In meinem Bericht über die Konferenz „Utopia Now 2010“ in Erfurt schließe ich jetzt das Thema „Zukunftswerkstätten“ an. Petra Eickhoff aus Köln stellte am ersten Abend eine erfolgreiche Zukunftswerkstatt zur Stadtgestaltung von Aachen vor. Die Zukunft wird nicht von noch so guten Referent_innen gemacht werden – sondern hoffentlich durch uns. Eine Methode, mit der Menschen selbst ihre eigenen Lebensumstände gestalten können, ohne dass neue Hierarchien entstehen und ohne dass ein unorganisiertes Chaos entsteht, ist die „Zukunftswerkstatt“.

In meinem Freundeskreis „Zukunftswerkstatt Jena“ haben wir uns die Idee einer Zukunftswerkstatt als Grundlage unserer Gemeinsamkeit zu eigen gemacht. Wir wollen gleichberechtigt viele Themen und Fragestellungen auf methodisch unterschiedliche Weise in der Gruppe bearbeiten, wobei sich Kritik, Vision und praktische Umsetzung miteinander verbinden. Deshalb lag es auch nahe, diese Art der Zukunftsgestaltung, die methodisch Utopien und Visionen herausfordert, aber auch auf die Verbindung zur Realität achtet, in der Konferenz selbst auszuprobieren.

Am Samstagnachmittag, der Projektzeit der Konferenz, fand eine Zukunftswerkstatt zum Thema „Wer macht Stadt?“ statt.
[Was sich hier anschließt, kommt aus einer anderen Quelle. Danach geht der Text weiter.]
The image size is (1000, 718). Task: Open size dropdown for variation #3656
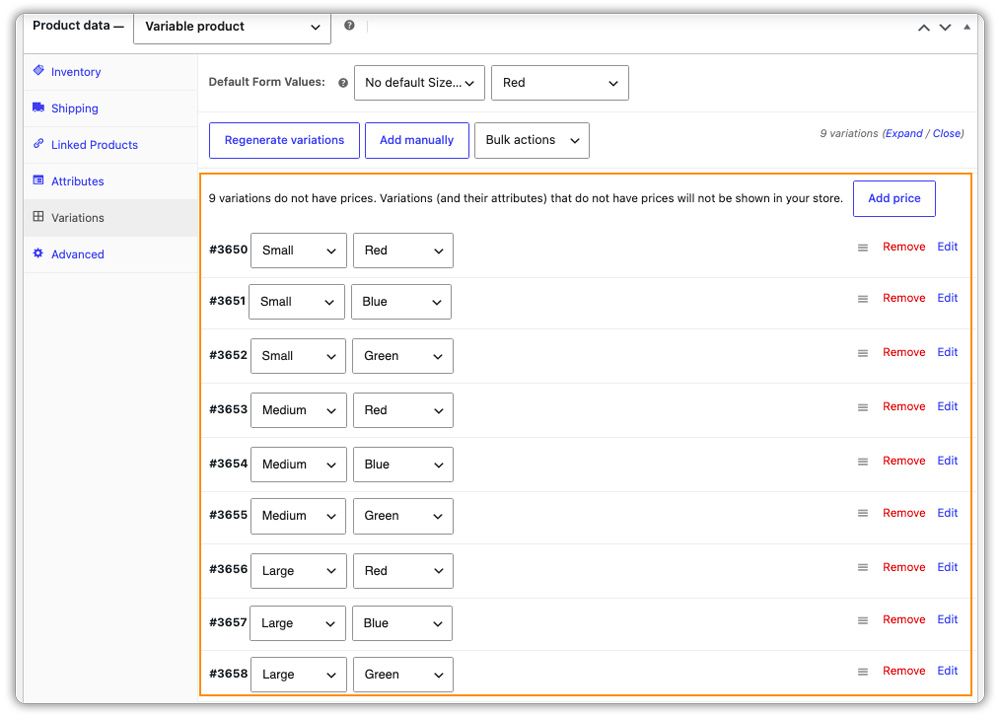(298, 571)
Was inhaltlich in so einer Zukunftswerkstatt passiert, hängt von den Teilnehmenden ab. Wenn viele Menschen direkt aus Erfurt mit konkreten eigenen Problemen teilnehmen würden, würden deren Probleme ausgepackt und angepackt. Hier jedoch gab es mehr grundsätzliches Interesse am Kennenlernen der Methode und am Thema „Stadtgestaltung“. Auch hierzu wird es noch eine ausführlichere Dokumentation geben.

Ich war wieder beeindruckt, neue Methoden für die einzelnen Phasen der Zukunftswerkstatt (Kritik, Vision, Realisierung) und vor allem die Übergänge dazwischen kennen zu lernen. Petra schafft es ja immer wieder, für die kreativen Phasen Darstellungsformen zu wählen, die mitunter die ganze Körperlichkeit herausfordern…
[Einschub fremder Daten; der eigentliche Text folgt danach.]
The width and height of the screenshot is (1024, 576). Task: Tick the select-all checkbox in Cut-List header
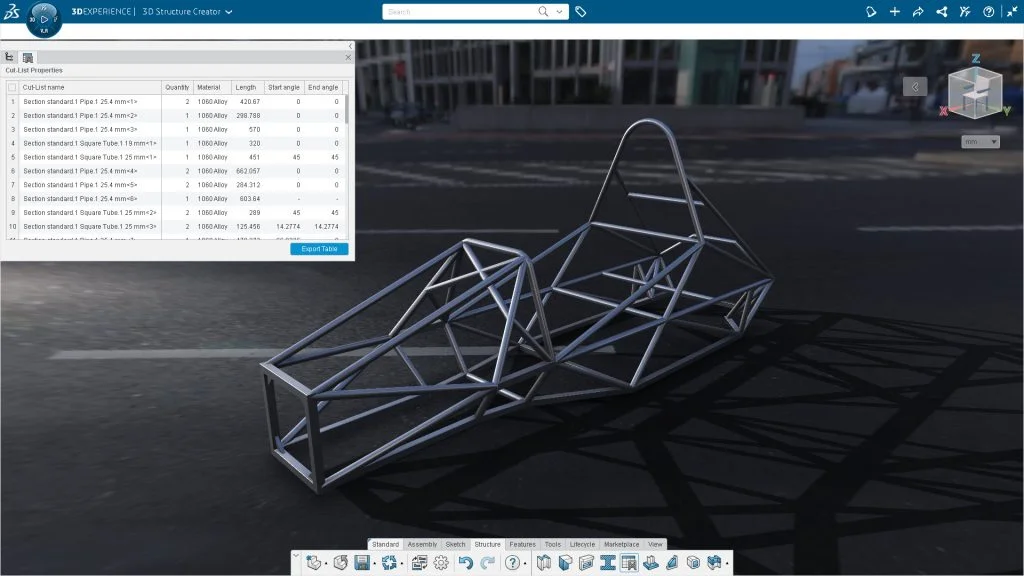tap(12, 88)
Ausgehend der Kritikpunkte der Teilnehmenden wurden in zwei Gruppen visionäre Stadtstrukturen entwickelt, die erstaunlich ähnlich wurden. Die jetzige zentrale Stadtstruktur mit Autoverkehrdominanz wurde aufgebrochen in relativ selbstständige Stadtquartiere, die mit z.T. solarzellenüberdachten Fahrrad-, Inlineskate- und (kostenlosen) Nahverkehrstraßen verbunden wurden. Viel Grün, Gewässer, Gärten, Mitmachcafés…
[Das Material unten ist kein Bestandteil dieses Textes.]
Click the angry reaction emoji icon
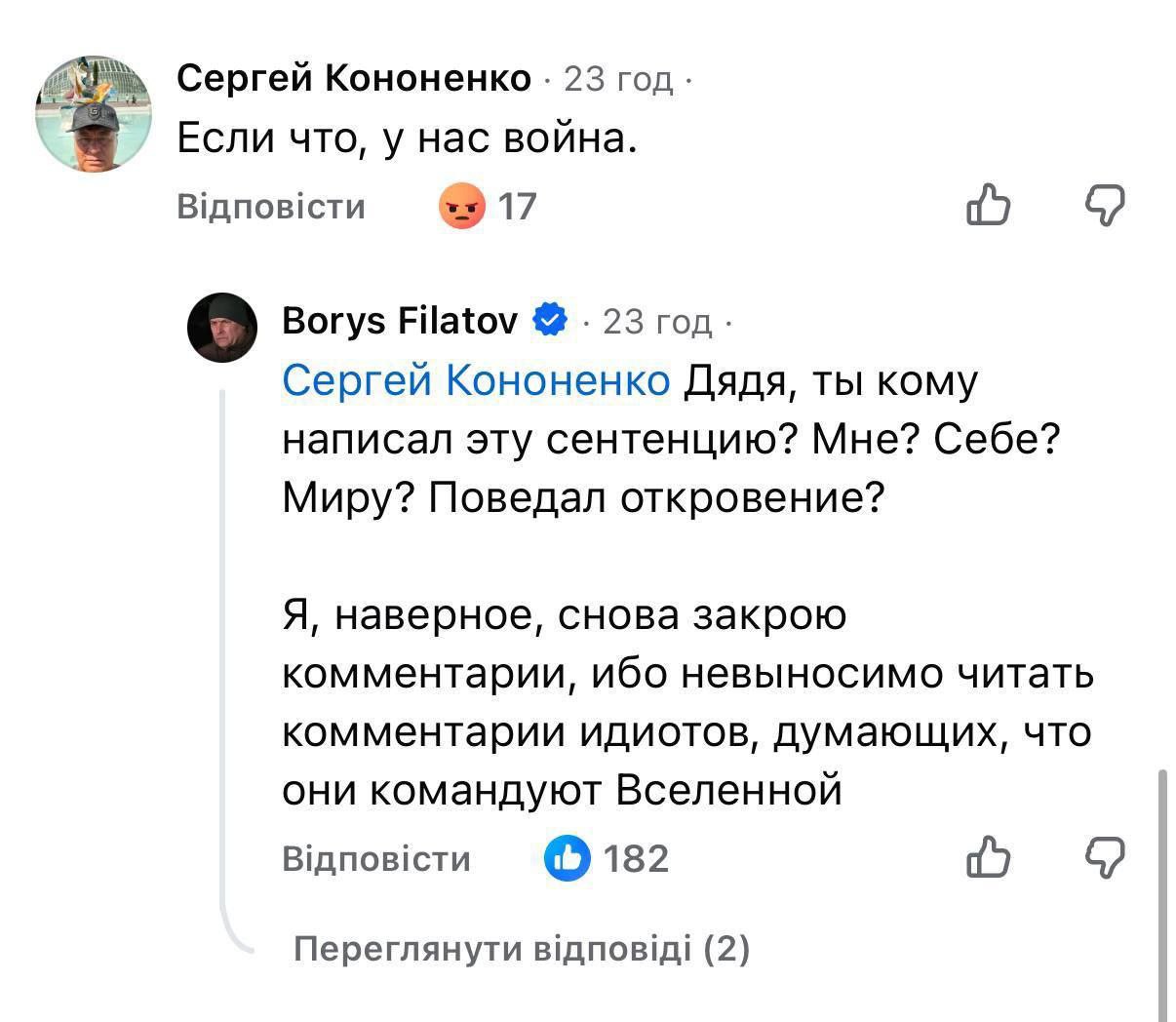The width and height of the screenshot is (1176, 1022). point(461,207)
Für die Realisierungsphase nutzten wir eine besonders interessante Methode: Die Idee an sich wird nicht mehr in Frage gestellt, so z.B. die des „Mitmach-Cafés“ oder der „Polyzentralen Selbstverwaltung“. Es wird ein Kreis auf dem Fußboden festgelegt, in den sich jeweils Ideengeber- und entwickler_innen stellen können. Daneben gibt es einen Kreis für die „Mache_innen“. Die in diesen Kreis Tretenden sagen, was konkret getan werden muss, um die Idee zu verwirklichen.

Naturlich bleiben zweifelnde und kritische Positionen nicht aus. Die finden ihren Platz in einem dritten Kreis, den der „Kritiker_innen“. Indem die Beteiligten jeweils ihre Meinung vertraten, betraten sie den entsprechenden Kreis und auf diese Weise entwickelten sich Gespräche, bei denen die Einzelnen die Kreise öfter auch mal wechselten und insgesamt eine ausgewogene, sich im Dialog fortentwickelnde Projektgestaltung entwickelte. Ich denke, besonders diese letzte Methode kann auch in anderen Debatten öfter mal verwendet werden. Sie ist auch bekannt als Walt-Disney-Methode.

Auf diese Weise konnte auch diese sehr kurze Zukunftswerkstatt für die Beteiligten zu einem erfolgreichen Teil der Utopien-Konferenz „Utopia Now 2010“ werden. Wir haben erfahren, was andere wünschen für eine Stadt, in der wir gern leben würden und wir sind angeregt worden, diese Methode für künftige Projekte verstärkt zu nutzen.